2. The reward for being merciful is mercy. Isn’t that interesting? Those who are merciful because they are grateful for the mercy they have received, receive more mercy. We have received mercy through the Cross of Christ and we continue to receive His mercy. But God’s greatest mercy will be experienced in heaven.
B. Matthew 5:8: “Blessed are the pure in heart, for they shall see God.”
1. “Pure in heart” means be authentic.
a) Remember the context here. Jesus is telling these disciples at His feet, “Do not be like the Pharisees.” Listen to this stinging rebuke of the Pharisees later in Matthew 23:25-27. Do you see the point?! Jesus is telling them, “It’s the heart that matters here! It’s the inside that needs to look good and be clean and “pure”!
b) This has always been the case! In 1 Samuel 16, the prophet Samuel went to the house of Jesse to anoint one of the sons of Jesse as the new king of Israel. Samuel didn’t know which one was the new king yet, but when Eliab—Jesse’s oldest son—came into the room, we’re told that Samuel thought, “Surely the Lord’s anointed is before Him.” But the Lord said to Samuel (v.7) ‘Do not look at his appearance or at the height of his stature, because I have rejected him; for God sees not as man sees, for man looks at the outward appearance, but the Lord looks at the heart.”
c) It’s the heart. To be “pure in heart” means to be authentic. We can fool people with an impressive exterior, but God looks at the heart.
d) This does not come automatically at the time of salvation either. This is something we must work hard at!

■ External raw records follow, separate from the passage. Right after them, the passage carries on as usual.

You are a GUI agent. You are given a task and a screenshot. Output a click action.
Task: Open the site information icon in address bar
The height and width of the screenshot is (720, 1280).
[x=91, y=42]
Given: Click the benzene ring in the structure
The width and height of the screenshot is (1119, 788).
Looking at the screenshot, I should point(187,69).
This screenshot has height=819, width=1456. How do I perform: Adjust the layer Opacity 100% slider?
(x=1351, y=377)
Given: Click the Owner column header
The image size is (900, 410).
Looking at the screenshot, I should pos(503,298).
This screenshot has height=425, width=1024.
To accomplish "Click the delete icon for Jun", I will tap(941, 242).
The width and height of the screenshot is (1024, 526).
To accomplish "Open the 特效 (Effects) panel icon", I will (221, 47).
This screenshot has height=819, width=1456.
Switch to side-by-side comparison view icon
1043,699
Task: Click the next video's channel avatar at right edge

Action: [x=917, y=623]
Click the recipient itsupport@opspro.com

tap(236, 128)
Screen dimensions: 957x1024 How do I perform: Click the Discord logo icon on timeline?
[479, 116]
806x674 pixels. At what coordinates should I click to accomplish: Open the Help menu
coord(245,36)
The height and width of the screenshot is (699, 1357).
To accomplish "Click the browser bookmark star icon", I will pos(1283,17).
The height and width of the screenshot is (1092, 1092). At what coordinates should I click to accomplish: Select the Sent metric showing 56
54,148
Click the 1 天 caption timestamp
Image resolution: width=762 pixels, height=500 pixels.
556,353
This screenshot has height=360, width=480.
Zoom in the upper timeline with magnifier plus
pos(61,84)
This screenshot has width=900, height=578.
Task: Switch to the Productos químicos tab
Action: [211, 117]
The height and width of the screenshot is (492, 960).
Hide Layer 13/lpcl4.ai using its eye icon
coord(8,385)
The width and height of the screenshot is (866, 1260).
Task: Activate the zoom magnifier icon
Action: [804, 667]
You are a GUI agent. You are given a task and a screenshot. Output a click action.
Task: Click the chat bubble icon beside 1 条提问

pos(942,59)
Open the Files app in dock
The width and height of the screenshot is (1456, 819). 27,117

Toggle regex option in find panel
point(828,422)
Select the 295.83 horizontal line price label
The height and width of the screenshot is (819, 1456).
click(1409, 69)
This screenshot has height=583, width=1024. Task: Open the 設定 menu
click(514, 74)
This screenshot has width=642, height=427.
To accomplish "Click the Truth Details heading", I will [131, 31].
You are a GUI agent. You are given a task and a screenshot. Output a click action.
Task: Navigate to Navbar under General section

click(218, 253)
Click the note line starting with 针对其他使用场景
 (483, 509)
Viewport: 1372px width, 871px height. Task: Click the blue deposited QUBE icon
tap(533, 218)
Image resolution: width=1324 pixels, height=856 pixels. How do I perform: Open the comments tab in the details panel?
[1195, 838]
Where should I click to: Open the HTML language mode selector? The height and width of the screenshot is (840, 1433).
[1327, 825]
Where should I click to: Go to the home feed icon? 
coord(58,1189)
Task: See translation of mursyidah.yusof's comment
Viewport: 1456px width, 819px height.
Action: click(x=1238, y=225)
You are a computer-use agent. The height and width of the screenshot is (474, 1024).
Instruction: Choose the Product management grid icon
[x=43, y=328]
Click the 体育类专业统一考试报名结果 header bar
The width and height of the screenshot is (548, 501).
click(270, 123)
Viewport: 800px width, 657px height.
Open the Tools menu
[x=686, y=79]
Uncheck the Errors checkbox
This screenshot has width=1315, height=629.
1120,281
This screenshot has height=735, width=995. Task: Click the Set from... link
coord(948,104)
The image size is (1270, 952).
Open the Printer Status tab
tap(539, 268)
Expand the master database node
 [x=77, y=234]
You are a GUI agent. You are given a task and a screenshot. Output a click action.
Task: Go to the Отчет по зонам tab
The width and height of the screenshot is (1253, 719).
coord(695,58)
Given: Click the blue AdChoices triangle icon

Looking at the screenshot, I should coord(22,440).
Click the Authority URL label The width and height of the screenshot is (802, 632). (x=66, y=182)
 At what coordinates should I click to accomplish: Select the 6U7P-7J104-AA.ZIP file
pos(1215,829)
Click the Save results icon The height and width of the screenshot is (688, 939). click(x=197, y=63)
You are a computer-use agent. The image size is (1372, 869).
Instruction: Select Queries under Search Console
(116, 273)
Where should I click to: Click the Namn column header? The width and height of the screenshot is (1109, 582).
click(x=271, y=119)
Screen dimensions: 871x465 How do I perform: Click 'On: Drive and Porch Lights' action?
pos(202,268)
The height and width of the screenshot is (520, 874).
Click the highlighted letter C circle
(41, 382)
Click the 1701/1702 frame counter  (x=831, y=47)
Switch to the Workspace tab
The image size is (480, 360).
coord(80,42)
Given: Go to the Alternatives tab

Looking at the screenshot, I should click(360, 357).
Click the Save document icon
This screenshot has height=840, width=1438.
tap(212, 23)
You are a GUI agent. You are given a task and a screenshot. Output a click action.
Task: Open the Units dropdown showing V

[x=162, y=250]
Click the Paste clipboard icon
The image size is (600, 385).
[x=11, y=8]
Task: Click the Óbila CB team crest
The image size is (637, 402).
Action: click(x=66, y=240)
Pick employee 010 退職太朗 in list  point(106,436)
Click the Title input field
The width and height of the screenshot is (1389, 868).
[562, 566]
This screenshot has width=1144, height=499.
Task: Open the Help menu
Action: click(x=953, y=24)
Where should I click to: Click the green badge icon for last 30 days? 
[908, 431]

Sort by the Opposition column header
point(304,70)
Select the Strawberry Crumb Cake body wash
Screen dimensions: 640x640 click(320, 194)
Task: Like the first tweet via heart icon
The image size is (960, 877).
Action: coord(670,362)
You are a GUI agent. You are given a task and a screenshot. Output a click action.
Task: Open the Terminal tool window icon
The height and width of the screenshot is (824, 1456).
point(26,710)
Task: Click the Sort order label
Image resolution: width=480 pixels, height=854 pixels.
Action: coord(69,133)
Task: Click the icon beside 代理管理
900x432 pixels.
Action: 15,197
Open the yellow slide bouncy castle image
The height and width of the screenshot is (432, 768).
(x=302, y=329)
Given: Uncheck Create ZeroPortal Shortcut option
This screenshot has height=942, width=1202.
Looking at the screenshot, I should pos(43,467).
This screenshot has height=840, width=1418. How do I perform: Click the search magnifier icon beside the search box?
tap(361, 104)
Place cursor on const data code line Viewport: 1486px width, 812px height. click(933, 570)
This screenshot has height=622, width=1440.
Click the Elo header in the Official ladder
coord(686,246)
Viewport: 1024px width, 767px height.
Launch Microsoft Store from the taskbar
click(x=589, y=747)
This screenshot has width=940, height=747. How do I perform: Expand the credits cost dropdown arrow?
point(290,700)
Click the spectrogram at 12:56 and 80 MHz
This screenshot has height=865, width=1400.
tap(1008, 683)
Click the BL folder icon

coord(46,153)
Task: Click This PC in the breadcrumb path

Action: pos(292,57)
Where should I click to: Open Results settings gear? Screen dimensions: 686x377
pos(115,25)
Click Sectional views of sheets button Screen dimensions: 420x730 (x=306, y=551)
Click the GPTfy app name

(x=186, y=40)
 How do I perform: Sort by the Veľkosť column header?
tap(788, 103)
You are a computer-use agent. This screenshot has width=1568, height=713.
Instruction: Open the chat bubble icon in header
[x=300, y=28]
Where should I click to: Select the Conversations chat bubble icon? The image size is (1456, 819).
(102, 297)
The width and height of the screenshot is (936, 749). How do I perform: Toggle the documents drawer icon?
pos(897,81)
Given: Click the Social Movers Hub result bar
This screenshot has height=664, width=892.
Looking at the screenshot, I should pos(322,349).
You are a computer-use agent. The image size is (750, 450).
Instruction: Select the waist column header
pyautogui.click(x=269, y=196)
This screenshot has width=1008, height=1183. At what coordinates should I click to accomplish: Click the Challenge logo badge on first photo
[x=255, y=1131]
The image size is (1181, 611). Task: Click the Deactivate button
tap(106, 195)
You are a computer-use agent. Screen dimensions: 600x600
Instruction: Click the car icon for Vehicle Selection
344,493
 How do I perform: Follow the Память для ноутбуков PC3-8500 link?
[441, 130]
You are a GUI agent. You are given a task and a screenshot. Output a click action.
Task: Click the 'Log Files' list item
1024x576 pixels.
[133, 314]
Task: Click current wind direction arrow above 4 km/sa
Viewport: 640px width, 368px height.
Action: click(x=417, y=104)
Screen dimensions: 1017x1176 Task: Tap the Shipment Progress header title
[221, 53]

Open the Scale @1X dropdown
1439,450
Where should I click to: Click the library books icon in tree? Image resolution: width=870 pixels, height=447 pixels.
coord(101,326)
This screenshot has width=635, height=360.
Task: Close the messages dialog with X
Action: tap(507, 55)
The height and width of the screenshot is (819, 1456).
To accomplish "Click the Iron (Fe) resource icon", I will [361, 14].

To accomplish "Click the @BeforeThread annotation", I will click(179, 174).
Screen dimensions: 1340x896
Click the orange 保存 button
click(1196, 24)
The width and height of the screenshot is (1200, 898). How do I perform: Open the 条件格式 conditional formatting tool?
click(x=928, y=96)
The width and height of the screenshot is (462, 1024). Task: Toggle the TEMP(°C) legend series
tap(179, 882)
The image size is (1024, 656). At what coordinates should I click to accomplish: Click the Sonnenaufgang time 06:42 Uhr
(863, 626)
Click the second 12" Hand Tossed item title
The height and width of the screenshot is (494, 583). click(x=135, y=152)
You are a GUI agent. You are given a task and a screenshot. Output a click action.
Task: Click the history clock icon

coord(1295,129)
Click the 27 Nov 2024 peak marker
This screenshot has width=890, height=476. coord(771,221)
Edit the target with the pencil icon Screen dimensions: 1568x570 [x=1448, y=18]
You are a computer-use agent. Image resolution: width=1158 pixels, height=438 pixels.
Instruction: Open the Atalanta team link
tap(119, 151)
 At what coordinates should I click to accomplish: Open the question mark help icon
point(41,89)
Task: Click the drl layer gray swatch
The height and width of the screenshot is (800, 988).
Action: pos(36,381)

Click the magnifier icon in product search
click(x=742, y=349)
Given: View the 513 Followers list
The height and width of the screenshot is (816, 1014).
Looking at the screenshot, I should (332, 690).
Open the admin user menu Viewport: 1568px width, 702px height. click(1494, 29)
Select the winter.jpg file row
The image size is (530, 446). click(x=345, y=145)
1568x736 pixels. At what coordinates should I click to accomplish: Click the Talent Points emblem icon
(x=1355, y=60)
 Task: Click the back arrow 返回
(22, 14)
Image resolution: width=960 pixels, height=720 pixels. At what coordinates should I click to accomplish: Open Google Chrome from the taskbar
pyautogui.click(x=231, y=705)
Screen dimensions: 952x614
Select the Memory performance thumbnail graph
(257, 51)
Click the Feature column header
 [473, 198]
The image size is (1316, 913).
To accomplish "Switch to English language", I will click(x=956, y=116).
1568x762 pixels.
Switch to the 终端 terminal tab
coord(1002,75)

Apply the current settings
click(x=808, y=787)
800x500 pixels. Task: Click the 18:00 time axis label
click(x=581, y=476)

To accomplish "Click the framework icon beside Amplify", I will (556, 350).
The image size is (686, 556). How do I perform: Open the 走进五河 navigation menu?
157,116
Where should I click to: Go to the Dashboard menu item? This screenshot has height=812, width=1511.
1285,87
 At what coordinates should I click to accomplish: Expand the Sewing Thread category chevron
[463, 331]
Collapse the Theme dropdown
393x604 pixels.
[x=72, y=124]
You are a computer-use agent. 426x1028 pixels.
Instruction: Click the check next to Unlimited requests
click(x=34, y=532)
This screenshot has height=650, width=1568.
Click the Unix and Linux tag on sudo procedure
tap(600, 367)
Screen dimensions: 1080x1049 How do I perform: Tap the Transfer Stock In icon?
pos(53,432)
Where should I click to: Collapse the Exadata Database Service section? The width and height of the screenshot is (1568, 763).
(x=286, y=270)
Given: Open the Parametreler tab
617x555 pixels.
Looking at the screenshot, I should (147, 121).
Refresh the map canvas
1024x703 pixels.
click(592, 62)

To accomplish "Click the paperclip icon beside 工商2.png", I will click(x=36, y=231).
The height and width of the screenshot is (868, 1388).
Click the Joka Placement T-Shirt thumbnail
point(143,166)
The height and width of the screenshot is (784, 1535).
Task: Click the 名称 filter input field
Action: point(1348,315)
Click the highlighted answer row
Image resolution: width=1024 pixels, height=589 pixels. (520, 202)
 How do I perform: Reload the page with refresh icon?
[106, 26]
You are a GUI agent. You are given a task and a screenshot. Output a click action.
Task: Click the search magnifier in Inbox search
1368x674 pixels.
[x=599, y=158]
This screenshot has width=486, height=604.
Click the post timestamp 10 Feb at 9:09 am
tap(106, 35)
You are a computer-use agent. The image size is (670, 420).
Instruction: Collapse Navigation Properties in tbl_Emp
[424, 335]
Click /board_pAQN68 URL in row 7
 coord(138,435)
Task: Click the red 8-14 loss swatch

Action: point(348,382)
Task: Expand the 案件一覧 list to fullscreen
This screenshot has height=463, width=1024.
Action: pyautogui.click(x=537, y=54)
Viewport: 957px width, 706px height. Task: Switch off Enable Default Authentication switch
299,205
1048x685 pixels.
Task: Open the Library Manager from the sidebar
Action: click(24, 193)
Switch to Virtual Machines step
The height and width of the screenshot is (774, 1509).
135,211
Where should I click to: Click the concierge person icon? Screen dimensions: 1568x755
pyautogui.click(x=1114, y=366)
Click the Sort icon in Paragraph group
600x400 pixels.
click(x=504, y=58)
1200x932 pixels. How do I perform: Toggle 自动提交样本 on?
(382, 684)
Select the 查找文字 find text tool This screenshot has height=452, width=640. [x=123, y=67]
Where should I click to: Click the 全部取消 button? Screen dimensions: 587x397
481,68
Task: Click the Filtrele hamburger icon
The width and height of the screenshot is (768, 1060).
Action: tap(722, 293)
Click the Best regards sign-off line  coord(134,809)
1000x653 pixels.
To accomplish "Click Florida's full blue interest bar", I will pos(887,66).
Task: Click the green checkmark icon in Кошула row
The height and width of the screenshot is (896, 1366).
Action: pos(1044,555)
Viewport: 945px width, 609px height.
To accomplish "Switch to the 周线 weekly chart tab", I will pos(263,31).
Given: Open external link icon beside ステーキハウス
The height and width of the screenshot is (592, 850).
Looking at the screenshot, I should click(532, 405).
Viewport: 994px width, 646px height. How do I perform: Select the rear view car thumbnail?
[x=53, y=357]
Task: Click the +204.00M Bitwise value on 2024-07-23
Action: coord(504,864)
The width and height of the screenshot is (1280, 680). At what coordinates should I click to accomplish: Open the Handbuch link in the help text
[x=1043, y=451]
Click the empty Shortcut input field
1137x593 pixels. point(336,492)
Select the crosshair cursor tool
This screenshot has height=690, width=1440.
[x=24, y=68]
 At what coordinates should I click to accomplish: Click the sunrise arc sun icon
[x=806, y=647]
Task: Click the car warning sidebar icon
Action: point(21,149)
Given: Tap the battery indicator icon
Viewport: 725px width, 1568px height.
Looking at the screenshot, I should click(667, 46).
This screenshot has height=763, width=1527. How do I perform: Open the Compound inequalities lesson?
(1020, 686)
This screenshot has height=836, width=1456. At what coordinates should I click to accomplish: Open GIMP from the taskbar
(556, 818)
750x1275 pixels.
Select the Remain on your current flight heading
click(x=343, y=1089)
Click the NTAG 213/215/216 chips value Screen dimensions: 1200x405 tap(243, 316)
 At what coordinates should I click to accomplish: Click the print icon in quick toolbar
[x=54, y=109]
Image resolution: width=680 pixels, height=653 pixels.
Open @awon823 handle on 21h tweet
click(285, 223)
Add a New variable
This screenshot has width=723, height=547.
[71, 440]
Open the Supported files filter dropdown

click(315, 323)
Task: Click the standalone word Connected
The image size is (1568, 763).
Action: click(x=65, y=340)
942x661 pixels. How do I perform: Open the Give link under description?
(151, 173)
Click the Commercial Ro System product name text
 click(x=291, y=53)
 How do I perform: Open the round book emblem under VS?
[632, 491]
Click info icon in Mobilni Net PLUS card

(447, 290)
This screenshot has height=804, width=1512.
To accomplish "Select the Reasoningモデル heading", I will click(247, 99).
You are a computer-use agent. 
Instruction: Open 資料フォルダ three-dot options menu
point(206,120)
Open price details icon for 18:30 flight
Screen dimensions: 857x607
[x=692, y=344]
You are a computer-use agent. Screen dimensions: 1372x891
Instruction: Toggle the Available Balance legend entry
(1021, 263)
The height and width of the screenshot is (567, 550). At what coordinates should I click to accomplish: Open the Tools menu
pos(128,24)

(i) James 4:8 says, “Draw near to God and He will draw near to you. Cleanse your hands, you sinners; and purify your hearts, you double-minded.” These verses are directed at believers. For salvation—meaning justification; to be born again—we cannot “purify our hearts”. But the kind of purity James is talking about—and which Jesus blesses in the Sermon on the Mount—is not the actual or positional purity we receive at the time of salvation. It is the practical purity we must work hard at.
(ii) Listen to this command in 2 Corinthians 7:1: “…Beloved, let us cleanse ourselves from all defilement of flesh and spirit, perfecting holiness in the fear of God.” This is the struggle, the battle, the work of sanctification. It can’t happen without the indwelling Holy Spirit, but clearly God’s Word commands us to fight this battle against the flesh and strive for holiness and purity in our lives.
2. The reward of the “pure in heart” is that “they shall see God.”
a) This is quite a promise. I believe it is both present and future. We can “see God” in one sense as we grow in purity of heart. We can see Him working in our lives—leading us and guiding us. We will become more and more aware of His presence.
b) But, the reward is yet future as well. The way we see God in this life cannot be compared to how we will see Him in the next life.
(i) Paul told the Corinthians, “For now we see in a mirror dimly, but then face to face…”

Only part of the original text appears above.